As we already discussed (cf. news of 25 October 2016 available here), the European Court of Human Rights (ECHR), in a decision dated October 2016, ruled in favour of a woman who had been subjected to secret surveillance and videotaping from private investigators hired by her Swiss accident insurance company. The ECHR held that the Swiss laws regulating the insurance company’s capabilities, here the powers granted to an accident insurance to hire private investigators, were not sufficiently clear. In its latest decision, the Swiss Federal Supreme Court, whilst taking into account the ECHR decision from October 2016, concluded that from a legal standpoint the situation involving the DI was no different from the one involving an accident insurance. Therefore, the ECHR decision shall also apply to cases in which secret surveillance was conducted by the DI. As a result, the Federal Social Insurance Office instructed the DI offices to abstain from ordering any monitoring and to end ongoing secret surveillances.

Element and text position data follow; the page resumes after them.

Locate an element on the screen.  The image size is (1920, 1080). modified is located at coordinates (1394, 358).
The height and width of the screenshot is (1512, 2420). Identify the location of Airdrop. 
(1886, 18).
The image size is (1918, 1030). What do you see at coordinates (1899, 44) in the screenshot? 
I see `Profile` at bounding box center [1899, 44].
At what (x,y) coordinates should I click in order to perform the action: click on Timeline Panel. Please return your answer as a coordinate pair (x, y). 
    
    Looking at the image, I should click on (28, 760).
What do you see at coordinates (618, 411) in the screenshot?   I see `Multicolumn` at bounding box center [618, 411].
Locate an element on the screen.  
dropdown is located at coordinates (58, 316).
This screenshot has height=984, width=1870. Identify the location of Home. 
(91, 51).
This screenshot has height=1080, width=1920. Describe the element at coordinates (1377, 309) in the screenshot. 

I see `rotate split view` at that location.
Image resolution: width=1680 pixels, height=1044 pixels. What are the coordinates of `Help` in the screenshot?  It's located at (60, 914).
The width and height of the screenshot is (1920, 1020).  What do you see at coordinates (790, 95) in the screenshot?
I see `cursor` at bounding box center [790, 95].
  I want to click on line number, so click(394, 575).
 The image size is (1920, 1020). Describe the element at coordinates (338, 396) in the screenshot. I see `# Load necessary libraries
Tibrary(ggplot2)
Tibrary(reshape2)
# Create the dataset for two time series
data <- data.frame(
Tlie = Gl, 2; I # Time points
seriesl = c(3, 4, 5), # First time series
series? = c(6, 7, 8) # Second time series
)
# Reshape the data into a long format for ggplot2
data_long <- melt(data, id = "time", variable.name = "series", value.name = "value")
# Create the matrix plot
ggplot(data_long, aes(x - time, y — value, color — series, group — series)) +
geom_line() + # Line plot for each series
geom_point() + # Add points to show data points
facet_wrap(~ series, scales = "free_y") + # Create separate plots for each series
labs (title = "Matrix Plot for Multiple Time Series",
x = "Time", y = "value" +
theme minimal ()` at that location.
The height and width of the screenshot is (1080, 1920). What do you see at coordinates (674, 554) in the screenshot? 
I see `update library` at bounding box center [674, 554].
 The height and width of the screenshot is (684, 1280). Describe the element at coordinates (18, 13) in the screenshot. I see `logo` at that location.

To conduct secret surveillances in the future, the insurance companies governed by the Federal Act on General Aspects of Social Security Law have to wait for the entry into force of the revised version of this Act, it being specified that no date of entry into force is known at the time of writing and the parliamentary process is still ongoing. The draft version of the revised Act contains (for the time being, and subject to future amendments) a provision that will allow the insurance companies to conduct secret surveillances if there are specific indications that an insured person is not in fact entitled to the payments he or she receives or requests. Should the draft version of the revised Act enter into force as it presently stands and if this requirement is met, a secret surveillance with a maximum duration of twenty days may be conducted.